(Extracted data entries)
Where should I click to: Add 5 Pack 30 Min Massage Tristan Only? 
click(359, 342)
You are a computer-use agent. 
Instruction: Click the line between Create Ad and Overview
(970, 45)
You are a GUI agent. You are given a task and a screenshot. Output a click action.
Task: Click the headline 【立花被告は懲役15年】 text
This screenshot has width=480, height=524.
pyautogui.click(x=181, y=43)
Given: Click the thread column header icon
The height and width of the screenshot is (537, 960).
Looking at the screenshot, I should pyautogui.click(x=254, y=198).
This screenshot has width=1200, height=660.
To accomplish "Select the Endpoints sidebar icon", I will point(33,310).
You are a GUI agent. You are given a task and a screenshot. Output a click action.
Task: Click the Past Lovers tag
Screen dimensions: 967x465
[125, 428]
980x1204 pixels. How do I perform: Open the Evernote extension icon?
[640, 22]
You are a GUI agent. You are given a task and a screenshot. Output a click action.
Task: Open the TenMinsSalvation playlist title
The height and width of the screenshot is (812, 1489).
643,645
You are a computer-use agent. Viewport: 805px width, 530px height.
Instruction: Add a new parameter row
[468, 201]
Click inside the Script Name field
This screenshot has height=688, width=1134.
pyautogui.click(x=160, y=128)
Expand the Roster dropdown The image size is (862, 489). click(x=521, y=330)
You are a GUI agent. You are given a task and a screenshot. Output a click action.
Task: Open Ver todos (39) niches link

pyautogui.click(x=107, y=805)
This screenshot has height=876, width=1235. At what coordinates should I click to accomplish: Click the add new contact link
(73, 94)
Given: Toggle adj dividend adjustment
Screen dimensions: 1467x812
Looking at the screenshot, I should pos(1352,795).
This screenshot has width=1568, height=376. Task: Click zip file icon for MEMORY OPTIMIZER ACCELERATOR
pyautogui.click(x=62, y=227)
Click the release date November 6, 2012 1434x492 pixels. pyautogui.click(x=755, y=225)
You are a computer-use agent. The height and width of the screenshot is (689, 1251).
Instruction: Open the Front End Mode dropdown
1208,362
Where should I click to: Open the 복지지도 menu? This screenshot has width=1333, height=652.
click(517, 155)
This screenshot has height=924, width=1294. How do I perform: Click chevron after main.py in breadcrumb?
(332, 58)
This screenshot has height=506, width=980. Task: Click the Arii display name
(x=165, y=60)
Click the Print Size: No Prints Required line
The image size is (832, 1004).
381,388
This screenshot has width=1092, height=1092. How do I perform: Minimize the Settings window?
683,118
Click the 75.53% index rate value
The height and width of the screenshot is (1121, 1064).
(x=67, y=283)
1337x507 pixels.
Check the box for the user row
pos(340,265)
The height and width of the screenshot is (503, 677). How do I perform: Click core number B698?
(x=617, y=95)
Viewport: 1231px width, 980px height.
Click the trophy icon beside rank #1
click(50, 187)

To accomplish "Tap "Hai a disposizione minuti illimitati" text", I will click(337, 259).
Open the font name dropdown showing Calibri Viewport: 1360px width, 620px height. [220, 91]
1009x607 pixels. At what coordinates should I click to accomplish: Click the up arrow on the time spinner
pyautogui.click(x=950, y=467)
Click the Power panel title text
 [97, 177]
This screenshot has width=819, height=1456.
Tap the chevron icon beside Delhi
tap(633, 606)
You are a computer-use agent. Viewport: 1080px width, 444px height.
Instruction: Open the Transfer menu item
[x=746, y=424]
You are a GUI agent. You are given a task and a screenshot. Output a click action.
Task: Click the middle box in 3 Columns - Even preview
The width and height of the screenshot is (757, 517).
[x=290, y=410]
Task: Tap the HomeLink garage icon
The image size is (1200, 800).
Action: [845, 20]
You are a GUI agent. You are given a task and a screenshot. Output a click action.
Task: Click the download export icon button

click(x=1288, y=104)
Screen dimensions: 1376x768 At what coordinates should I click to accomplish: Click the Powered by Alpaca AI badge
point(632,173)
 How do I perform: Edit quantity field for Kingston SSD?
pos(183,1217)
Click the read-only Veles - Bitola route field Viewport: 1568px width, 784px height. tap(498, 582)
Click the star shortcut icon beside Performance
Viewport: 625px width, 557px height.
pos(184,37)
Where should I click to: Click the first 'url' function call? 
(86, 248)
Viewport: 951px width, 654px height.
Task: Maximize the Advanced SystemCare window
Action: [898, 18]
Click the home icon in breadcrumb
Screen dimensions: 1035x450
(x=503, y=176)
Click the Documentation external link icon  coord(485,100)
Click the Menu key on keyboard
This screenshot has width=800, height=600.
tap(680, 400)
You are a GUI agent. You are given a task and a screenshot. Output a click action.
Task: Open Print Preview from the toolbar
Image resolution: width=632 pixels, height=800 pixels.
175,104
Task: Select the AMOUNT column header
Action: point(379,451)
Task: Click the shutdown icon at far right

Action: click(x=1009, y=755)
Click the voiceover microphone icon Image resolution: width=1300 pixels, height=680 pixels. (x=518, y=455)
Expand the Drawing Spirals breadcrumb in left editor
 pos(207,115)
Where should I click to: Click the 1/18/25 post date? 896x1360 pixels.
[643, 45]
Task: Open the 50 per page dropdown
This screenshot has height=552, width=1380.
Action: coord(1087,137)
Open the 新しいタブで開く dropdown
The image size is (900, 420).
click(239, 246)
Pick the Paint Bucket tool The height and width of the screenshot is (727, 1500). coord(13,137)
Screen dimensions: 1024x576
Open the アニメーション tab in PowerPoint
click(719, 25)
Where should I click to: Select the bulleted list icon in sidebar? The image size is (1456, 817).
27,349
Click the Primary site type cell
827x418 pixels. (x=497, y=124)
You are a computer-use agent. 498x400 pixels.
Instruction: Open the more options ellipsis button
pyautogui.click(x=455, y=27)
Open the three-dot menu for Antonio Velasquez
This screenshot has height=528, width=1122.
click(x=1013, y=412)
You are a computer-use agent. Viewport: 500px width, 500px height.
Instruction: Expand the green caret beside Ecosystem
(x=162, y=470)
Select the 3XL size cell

* _ACTIVITY_
Having read the records, return each one exactly.

* _WRITTEN ANSWER_
Where should I click to: Add 5 Pack 30 Min Massage Tristan Only? 
click(359, 342)
You are a computer-use agent. 
Instruction: Click the line between Create Ad and Overview
(970, 45)
You are a GUI agent. You are given a task and a screenshot. Output a click action.
Task: Click the headline 【立花被告は懲役15年】 text
This screenshot has width=480, height=524.
pyautogui.click(x=181, y=43)
Given: Click the thread column header icon
The height and width of the screenshot is (537, 960).
Looking at the screenshot, I should pyautogui.click(x=254, y=198).
This screenshot has width=1200, height=660.
To accomplish "Select the Endpoints sidebar icon", I will point(33,310).
You are a GUI agent. You are given a task and a screenshot. Output a click action.
Task: Click the Past Lovers tag
Screen dimensions: 967x465
[125, 428]
980x1204 pixels. How do I perform: Open the Evernote extension icon?
[640, 22]
You are a GUI agent. You are given a task and a screenshot. Output a click action.
Task: Open the TenMinsSalvation playlist title
The height and width of the screenshot is (812, 1489).
643,645
You are a computer-use agent. Viewport: 805px width, 530px height.
Instruction: Add a new parameter row
[468, 201]
Click inside the Script Name field
This screenshot has height=688, width=1134.
pyautogui.click(x=160, y=128)
Expand the Roster dropdown The image size is (862, 489). click(x=521, y=330)
You are a GUI agent. You are given a task and a screenshot. Output a click action.
Task: Open Ver todos (39) niches link

pyautogui.click(x=107, y=805)
This screenshot has height=876, width=1235. At what coordinates should I click to accomplish: Click the add new contact link
(73, 94)
Given: Toggle adj dividend adjustment
Screen dimensions: 1467x812
Looking at the screenshot, I should pos(1352,795).
This screenshot has width=1568, height=376. Task: Click zip file icon for MEMORY OPTIMIZER ACCELERATOR
pyautogui.click(x=62, y=227)
Click the release date November 6, 2012 1434x492 pixels. pyautogui.click(x=755, y=225)
You are a computer-use agent. The height and width of the screenshot is (689, 1251).
Instruction: Open the Front End Mode dropdown
1208,362
Where should I click to: Open the 복지지도 menu? This screenshot has width=1333, height=652.
click(517, 155)
This screenshot has height=924, width=1294. How do I perform: Click chevron after main.py in breadcrumb?
(332, 58)
This screenshot has height=506, width=980. Task: Click the Arii display name
(x=165, y=60)
Click the Print Size: No Prints Required line
The image size is (832, 1004).
381,388
This screenshot has width=1092, height=1092. How do I perform: Minimize the Settings window?
683,118
Click the 75.53% index rate value
The height and width of the screenshot is (1121, 1064).
(x=67, y=283)
1337x507 pixels.
Check the box for the user row
pos(340,265)
The height and width of the screenshot is (503, 677). How do I perform: Click core number B698?
(x=617, y=95)
Viewport: 1231px width, 980px height.
Click the trophy icon beside rank #1
click(50, 187)

To accomplish "Tap "Hai a disposizione minuti illimitati" text", I will click(337, 259).
Open the font name dropdown showing Calibri Viewport: 1360px width, 620px height. [220, 91]
1009x607 pixels. At what coordinates should I click to accomplish: Click the up arrow on the time spinner
pyautogui.click(x=950, y=467)
Click the Power panel title text
 [97, 177]
This screenshot has width=819, height=1456.
Tap the chevron icon beside Delhi
tap(633, 606)
You are a computer-use agent. Viewport: 1080px width, 444px height.
Instruction: Open the Transfer menu item
[x=746, y=424]
You are a GUI agent. You are given a task and a screenshot. Output a click action.
Task: Click the middle box in 3 Columns - Even preview
The width and height of the screenshot is (757, 517).
[x=290, y=410]
Task: Tap the HomeLink garage icon
The image size is (1200, 800).
Action: [845, 20]
You are a GUI agent. You are given a task and a screenshot. Output a click action.
Task: Click the download export icon button

click(x=1288, y=104)
Screen dimensions: 1376x768 At what coordinates should I click to accomplish: Click the Powered by Alpaca AI badge
point(632,173)
 How do I perform: Edit quantity field for Kingston SSD?
pos(183,1217)
Click the read-only Veles - Bitola route field Viewport: 1568px width, 784px height. tap(498, 582)
Click the star shortcut icon beside Performance
Viewport: 625px width, 557px height.
pos(184,37)
Where should I click to: Click the first 'url' function call? 
(86, 248)
Viewport: 951px width, 654px height.
Task: Maximize the Advanced SystemCare window
Action: [898, 18]
Click the home icon in breadcrumb
Screen dimensions: 1035x450
(x=503, y=176)
Click the Documentation external link icon  coord(485,100)
Click the Menu key on keyboard
This screenshot has width=800, height=600.
tap(680, 400)
You are a GUI agent. You are given a task and a screenshot. Output a click action.
Task: Open Print Preview from the toolbar
Image resolution: width=632 pixels, height=800 pixels.
175,104
Task: Select the AMOUNT column header
Action: point(379,451)
Task: Click the shutdown icon at far right

Action: click(x=1009, y=755)
Click the voiceover microphone icon Image resolution: width=1300 pixels, height=680 pixels. (x=518, y=455)
Expand the Drawing Spirals breadcrumb in left editor
 pos(207,115)
Where should I click to: Click the 1/18/25 post date? 896x1360 pixels.
[643, 45]
Task: Open the 50 per page dropdown
This screenshot has height=552, width=1380.
Action: coord(1087,137)
Open the 新しいタブで開く dropdown
The image size is (900, 420).
click(239, 246)
Pick the Paint Bucket tool The height and width of the screenshot is (727, 1500). coord(13,137)
Screen dimensions: 1024x576
Open the アニメーション tab in PowerPoint
click(719, 25)
Where should I click to: Select the bulleted list icon in sidebar? The image size is (1456, 817).
27,349
Click the Primary site type cell
827x418 pixels. (x=497, y=124)
You are a computer-use agent. 498x400 pixels.
Instruction: Open the more options ellipsis button
pyautogui.click(x=455, y=27)
Open the three-dot menu for Antonio Velasquez
This screenshot has height=528, width=1122.
click(x=1013, y=412)
You are a computer-use agent. Viewport: 500px width, 500px height.
Instruction: Expand the green caret beside Ecosystem
(x=162, y=470)
Select the 3XL size cell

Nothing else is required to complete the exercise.